そう、世界三大映画祭のひとつ、ベルリン国際映画祭に招待されたのだ。去年撮影した「46億年の恋」が特別招待作品として、ドーンと上映されてしまうのですよ。すごいでしょ。ハハハハハ……。
「て、しっかり自慢じゃん」
いやいや。自慢なんかじゃないんですよ。だって君たちはよく知らないかもしれないが、私はカンヌからもベネチアからも招待されたことがある映画監督なのだからね。ま、これでベルリンも名実共に一流の映画祭といっていいんじゃないのかな。
「ぜんぜん謙虚じゃねー。ていうか、あんたかなりいやな奴(やつ)だぜ」
そうかなぁ。才能と実力からすればこれでも十分謙虚……。
「もういい。死んでくれ!」
し、失礼しました。普段は謙虚に、忍耐強く作品に取り組んでいるものですから、ついその反動で……。いや〜、日本人らしくってのも難しいものですね。ちょっとチヤホヤされると思い上がってしまうものなのですね。
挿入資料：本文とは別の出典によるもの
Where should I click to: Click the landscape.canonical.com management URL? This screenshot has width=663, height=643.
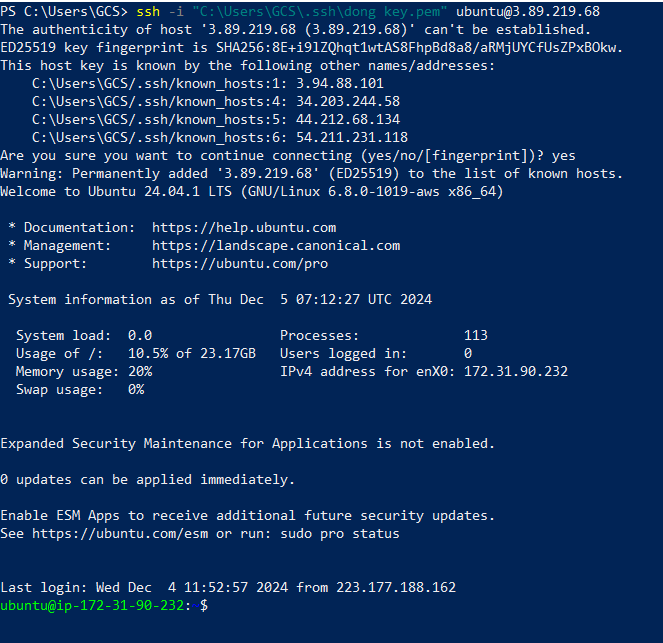(276, 246)
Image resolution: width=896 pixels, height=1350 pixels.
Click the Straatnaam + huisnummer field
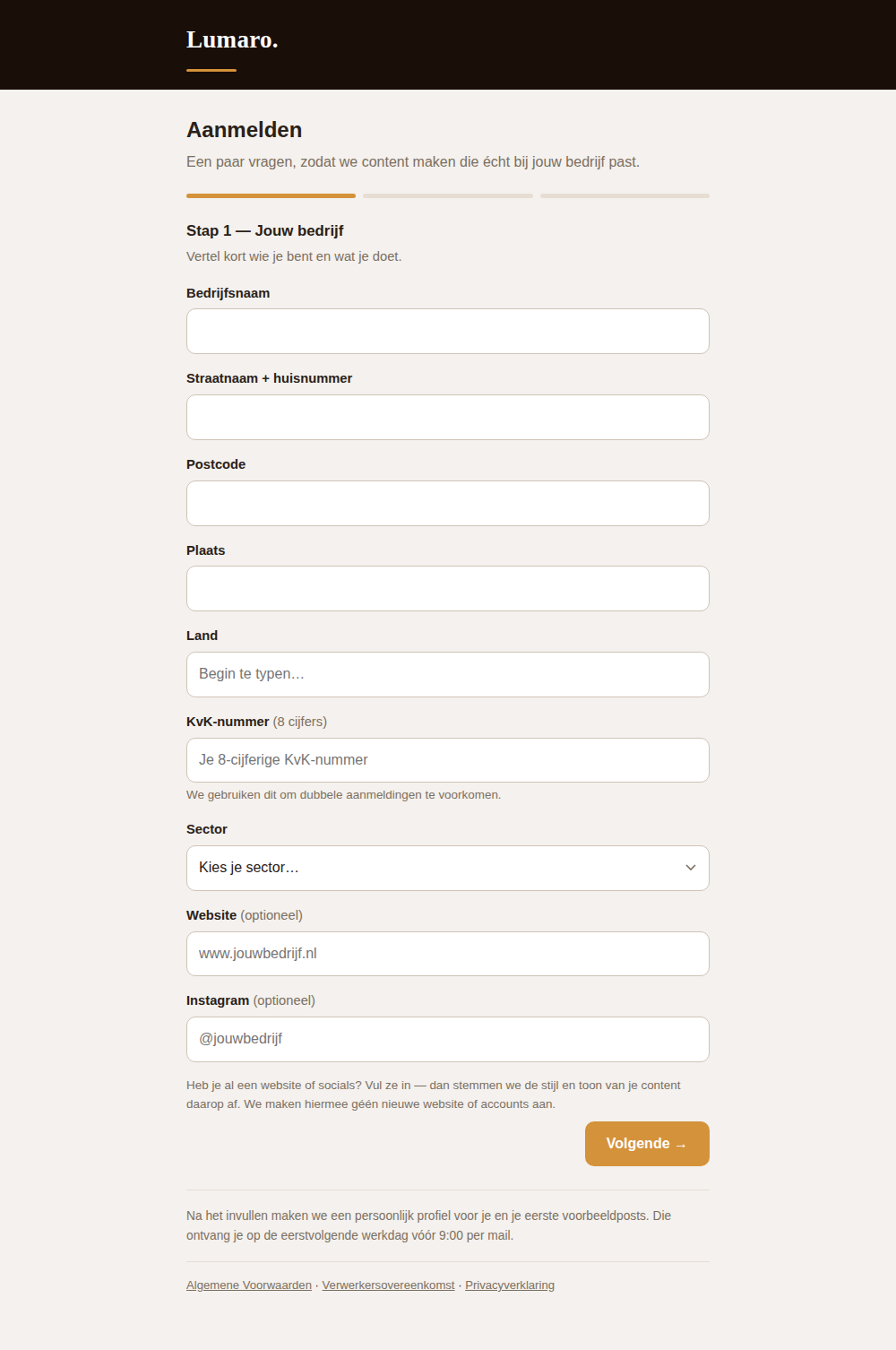[x=448, y=417]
勉強になりました。反省します。
■ ■
ところで、皆さんは映画祭で映画を楽しんだことがありますか?
結構いいもんですよ。独特の熱気が劇場にあふれ、映画をフル加速させます。日本ではもうすぐ、「ゆうばり国際ファンタスティック映画祭」が始まります。これは最高に楽しい映画祭です。謙虚な私も、ホラーの巨匠トビー・フーパーと共に、映倫もタジタジの怖〜いイベントを行います。
一緒に映画で遊びましょ。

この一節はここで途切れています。